DATA PROVIDED:
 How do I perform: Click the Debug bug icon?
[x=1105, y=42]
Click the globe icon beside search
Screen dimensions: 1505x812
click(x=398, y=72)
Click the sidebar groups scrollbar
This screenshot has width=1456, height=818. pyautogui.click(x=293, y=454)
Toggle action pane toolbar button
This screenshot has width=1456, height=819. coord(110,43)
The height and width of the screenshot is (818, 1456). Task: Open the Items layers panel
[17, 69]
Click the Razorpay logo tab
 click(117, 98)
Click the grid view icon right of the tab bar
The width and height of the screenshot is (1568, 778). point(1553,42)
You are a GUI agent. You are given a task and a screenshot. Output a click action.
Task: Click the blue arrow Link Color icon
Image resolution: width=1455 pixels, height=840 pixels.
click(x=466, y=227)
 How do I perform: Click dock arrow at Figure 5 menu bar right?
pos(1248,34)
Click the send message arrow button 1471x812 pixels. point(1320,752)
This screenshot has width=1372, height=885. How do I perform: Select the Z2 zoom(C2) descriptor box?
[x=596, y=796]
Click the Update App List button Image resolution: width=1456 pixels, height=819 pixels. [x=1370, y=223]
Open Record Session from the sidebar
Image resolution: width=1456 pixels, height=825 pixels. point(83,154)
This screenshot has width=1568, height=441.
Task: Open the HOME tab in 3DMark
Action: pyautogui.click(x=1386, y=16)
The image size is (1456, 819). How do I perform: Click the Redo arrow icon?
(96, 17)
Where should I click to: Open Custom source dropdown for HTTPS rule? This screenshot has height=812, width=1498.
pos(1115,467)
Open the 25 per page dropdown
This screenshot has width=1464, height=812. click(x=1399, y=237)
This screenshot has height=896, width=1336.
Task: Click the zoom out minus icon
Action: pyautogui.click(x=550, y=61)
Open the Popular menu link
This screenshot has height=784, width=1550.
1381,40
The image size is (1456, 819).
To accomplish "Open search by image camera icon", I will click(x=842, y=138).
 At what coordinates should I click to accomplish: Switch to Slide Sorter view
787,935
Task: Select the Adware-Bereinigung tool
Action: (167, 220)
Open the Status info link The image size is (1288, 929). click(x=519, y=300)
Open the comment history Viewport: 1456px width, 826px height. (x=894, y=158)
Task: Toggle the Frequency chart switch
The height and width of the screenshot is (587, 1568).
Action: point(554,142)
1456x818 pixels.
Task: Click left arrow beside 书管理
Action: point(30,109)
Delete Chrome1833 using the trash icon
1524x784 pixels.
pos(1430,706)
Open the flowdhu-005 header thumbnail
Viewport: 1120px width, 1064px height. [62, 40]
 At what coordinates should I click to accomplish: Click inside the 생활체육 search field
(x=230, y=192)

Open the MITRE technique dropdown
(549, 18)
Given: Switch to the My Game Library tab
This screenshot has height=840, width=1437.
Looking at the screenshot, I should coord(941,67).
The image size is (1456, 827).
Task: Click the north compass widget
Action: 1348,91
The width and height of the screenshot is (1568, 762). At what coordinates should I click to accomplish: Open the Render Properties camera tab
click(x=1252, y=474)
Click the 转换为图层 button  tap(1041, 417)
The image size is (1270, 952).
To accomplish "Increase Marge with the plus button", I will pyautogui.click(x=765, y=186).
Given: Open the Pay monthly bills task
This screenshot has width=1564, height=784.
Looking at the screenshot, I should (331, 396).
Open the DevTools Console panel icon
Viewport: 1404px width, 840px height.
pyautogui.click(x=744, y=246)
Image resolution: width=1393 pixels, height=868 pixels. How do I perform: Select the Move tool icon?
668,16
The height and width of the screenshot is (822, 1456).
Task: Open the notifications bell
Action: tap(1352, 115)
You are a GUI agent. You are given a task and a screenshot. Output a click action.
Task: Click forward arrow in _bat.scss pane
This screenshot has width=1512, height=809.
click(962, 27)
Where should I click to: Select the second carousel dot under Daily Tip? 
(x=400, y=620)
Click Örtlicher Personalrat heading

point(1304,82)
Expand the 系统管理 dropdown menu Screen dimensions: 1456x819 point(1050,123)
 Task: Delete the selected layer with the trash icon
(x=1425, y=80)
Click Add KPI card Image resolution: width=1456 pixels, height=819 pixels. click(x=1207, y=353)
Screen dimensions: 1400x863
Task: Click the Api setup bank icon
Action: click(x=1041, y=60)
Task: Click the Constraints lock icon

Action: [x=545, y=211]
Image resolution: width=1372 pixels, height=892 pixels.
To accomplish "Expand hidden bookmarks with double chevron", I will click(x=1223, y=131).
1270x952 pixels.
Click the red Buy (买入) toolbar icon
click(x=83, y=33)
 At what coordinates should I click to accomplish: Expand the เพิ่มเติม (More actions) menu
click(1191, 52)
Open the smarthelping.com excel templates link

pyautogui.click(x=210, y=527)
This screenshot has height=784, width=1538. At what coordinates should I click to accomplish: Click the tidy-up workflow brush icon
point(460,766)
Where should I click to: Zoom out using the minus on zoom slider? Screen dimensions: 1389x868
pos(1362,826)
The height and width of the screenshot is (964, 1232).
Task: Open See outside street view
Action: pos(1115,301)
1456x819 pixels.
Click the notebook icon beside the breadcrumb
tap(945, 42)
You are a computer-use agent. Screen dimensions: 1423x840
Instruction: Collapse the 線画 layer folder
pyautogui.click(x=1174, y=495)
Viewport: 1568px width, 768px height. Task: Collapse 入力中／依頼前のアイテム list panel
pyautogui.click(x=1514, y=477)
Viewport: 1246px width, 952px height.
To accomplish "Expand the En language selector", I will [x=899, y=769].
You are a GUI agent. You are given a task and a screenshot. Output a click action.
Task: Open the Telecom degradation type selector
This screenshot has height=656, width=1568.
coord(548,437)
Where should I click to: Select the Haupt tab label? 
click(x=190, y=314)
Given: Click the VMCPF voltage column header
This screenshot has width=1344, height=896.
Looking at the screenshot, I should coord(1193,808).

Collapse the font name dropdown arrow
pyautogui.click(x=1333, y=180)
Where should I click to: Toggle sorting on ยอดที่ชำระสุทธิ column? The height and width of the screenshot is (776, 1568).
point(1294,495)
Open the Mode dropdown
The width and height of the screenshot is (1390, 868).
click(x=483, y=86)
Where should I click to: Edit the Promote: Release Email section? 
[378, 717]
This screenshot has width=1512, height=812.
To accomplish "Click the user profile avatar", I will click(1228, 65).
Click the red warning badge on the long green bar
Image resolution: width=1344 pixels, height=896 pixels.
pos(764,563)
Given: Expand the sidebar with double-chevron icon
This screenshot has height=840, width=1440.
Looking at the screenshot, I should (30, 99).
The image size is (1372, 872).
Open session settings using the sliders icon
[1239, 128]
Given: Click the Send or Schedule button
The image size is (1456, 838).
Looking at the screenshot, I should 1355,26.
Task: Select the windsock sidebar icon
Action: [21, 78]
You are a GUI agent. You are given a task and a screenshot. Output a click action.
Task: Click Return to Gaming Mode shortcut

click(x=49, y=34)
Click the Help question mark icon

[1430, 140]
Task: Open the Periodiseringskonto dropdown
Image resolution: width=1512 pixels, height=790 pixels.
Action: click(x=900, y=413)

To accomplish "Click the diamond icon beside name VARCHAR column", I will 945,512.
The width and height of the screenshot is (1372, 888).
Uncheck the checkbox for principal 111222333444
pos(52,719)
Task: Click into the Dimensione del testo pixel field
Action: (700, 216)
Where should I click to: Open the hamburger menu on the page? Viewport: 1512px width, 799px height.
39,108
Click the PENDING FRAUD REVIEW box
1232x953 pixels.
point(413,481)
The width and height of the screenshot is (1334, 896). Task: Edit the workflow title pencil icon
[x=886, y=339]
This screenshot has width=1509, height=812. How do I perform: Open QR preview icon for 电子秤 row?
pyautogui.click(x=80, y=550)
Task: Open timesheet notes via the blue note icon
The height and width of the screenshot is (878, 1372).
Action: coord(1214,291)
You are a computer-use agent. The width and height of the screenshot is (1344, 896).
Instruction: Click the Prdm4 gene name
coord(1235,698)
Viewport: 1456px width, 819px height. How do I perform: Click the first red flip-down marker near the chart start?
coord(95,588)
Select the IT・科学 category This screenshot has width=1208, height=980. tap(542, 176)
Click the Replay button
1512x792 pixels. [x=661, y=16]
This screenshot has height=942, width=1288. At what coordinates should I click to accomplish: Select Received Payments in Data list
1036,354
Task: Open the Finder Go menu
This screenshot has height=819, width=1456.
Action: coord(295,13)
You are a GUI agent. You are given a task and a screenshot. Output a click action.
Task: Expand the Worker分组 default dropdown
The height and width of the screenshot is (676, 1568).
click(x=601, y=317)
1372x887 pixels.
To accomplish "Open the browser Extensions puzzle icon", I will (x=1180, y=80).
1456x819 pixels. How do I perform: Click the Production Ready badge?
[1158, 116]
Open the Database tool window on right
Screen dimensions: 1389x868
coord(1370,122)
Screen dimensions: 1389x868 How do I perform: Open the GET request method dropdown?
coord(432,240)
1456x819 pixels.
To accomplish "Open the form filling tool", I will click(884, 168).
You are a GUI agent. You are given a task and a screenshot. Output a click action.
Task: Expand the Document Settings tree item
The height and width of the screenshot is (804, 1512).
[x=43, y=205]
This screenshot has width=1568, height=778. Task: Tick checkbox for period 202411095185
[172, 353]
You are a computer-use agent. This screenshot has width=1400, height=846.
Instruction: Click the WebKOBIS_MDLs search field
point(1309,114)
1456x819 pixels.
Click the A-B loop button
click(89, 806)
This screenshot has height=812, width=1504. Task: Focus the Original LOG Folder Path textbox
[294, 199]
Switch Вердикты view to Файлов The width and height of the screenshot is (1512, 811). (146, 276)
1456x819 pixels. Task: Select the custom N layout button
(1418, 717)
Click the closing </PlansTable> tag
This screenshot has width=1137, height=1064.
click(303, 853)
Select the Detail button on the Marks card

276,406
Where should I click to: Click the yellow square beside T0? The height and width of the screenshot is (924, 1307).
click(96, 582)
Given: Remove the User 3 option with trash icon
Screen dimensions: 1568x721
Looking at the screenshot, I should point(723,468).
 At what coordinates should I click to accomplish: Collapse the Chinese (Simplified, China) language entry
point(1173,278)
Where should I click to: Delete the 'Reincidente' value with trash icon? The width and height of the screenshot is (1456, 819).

ASSIGNMENT:
Repeat word for word the lines above that run from the line containing "Task: Delete the" through the line containing "1270x952 pixels.", both ends included, and nothing else.

RESPONSE FOR THIS EXERCISE:
 Task: Delete the selected layer with the trash icon
(x=1425, y=80)
Click Add KPI card Image resolution: width=1456 pixels, height=819 pixels. click(x=1207, y=353)
Screen dimensions: 1400x863
Task: Click the Api setup bank icon
Action: click(x=1041, y=60)
Task: Click the Constraints lock icon

Action: [x=545, y=211]
Image resolution: width=1372 pixels, height=892 pixels.
To accomplish "Expand hidden bookmarks with double chevron", I will click(x=1223, y=131).
1270x952 pixels.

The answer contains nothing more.